This post originally appeared on Murder Is Everywhere.
I went to Dallas last weekend for Bouchercon, a 50-years-old-and-counting annual mystery convention. The weather was cold, yet the Texans were warm. So were the folks I chatted with among the flood of 1800 mystery lovers who arrived from all points. This year’s theme was suited to conventional thinking about Dallas: Diamonds, Denim and Death!
Every day was filled with book talk. This was done on panels, in the book room, the bar, the hallways. I met people from as far as Israel and India, and as close as Indianapolis. I met so many new friends that I hope to see again.
Even though Bouchercon is ostensibly about attending panels of crime novelists and publishing professionals, there are many side parties and special activities. Soho Press, my publisher, specializes in mysteries by authors from around the world, and they threw a special reception for author Peter Lovesey, who was celebrating the eighteenth adventure of his brilliant police detective, Superintendent Peter Diamond. I tore almost one hundred raffle tickets for people wanting the Diamond book bonanza. This was another slick way to make friends.
I feel so much at home with a publisher like Soho, who is enthusiastically committed to publishing great fiction with characters who are diverse in national backgrounds—and not sprinkled in for color, but because they are compelling people and their stories are unforgettable. At the Soho International Guest of Honor party, Peter Lovesey announced a new Soho contest for first-time authors with a paid advance and publication. He got his start with a literary contest in England, and that’s similar to how I broke into print (the Malice Domestic Unpublished Writers Grant Contest).
When I began going to Bouchercon in 1996, the majority attendance was white men. Gender dominated the atmosphere in the bar and in the pale rooms. For the most part, Bouchercon no longer has that feeling of an old boy network. The con feels like a place for many people to express what it is they bring to mystery or love about it. I hear about mystery book groups, field research in New Zealand, and secret hikes into off-limit areas. Also crafts, quilts, and cocktail recipes.

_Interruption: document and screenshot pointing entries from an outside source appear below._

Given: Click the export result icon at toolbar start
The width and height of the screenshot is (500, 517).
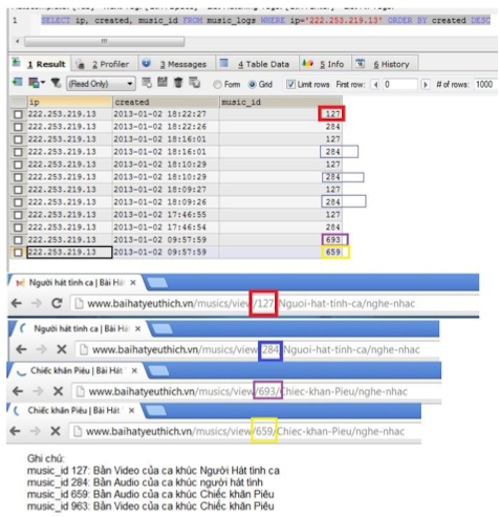Looking at the screenshot, I should (17, 82).
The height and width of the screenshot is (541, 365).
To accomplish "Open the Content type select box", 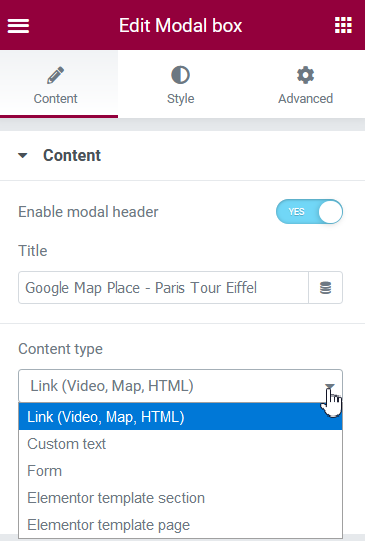I will click(x=180, y=386).
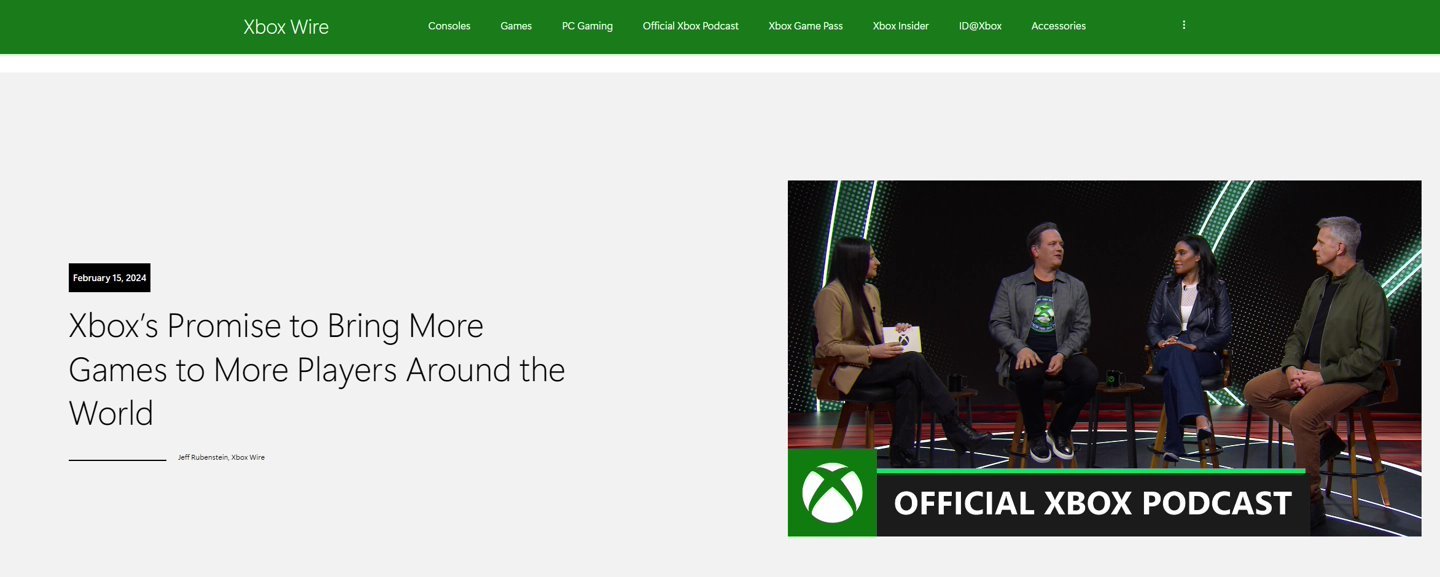The width and height of the screenshot is (1440, 577).
Task: Select the Games nav item
Action: coord(516,26)
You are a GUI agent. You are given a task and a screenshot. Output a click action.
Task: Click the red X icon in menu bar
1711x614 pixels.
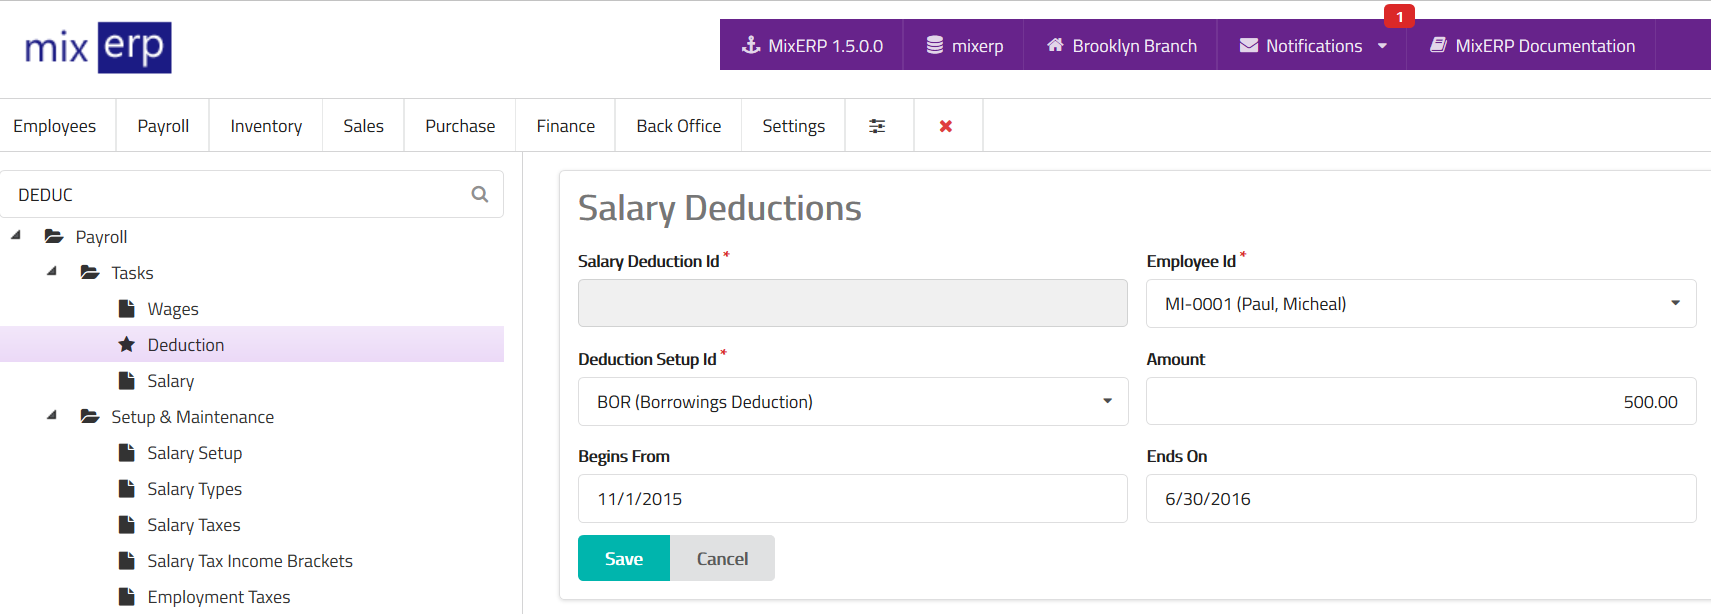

In addition to panels where we can learn the secrets behind beloved books, the convention is also a haven for awards ceremonies. The convention bestows a fan-voted prize called the Anthony, which is named after the inspiration of the convention, the late New York Times book critic Anthony Boucher, said to be the first journalist who treated mystery fiction as serious literary works. Other mystery-centric organizations like Mystery Readers International give out the Macavity awards for general mystery fiction, and the Private Eye Writers of America awards the Shamus awards for professional investigator novels and stories. The Barry and the Dillinger are also coveted awards at Bouchercon. But that’s not enough for Bouchercon. Its organizers also shower honors on booksellers, fans, and other special people who have built the power of mystery fiction. The overall theme is love and thanks for keeping our literary world booming.
If you go to enough conventions, you may no longer wear a size six little black dress, but there are some sizable advantages. Being an old-timer means you can enjoy seeing friends and newcomers light up as they receive their first requests for books to be signed, and maybe even awards for them. This year brought a special thrill when my friend Shawn (S.A. Cosby), whose first novel comes out next year with Forge, won the Anthony for best short story. He had moved me to tears a few nights earlier reading this prize winning story, The Grass Beneath My Feet, aloud in the hotel bar.
Yes. Only with mystery lovers, is there read-aloud story time in bars.
On Halloween night itself, I was humbled to win the Macavity Award for The Widows of Malabar Hill. It turned out to be a beautiful crystal keepsake that will be take pride of place alongside a fabric Macavity cat award I won many years ago for The Flower Master. The nominees in this category were so excellent, I think any one of us could have won. So I am especially grateful, following the amazing awards this book has already gathered.
I was also nominated for a Shamus award given by the Private Eye Writers of America. I was very surprised that Perveen Mistry was seen as fitting into this category—she’s a legal investigator, not a gumshoe. I hardly minded losing to Kristen Lepionka, who wrote a great modern PI novel featuring a woman, What You Want To See.
At the Shamus awards dinner, some words were casually said that led to many follow-up dialogs on Facebook and Twitter about how we can welcome people we don’t know well into our various tight-knit mystery worlds. Some of the conversations were quite heated, while others were healing. Anyway, it wasn’t until a few days after I got home that I could put away this other baggage, too.
When the new books go on the shelf, the old suitcase returns to the attic, and the wrinkled receipts go to the tax box, I no longer have visions of diamonds, denim and death.
It’s time to stop chatting and start writing again.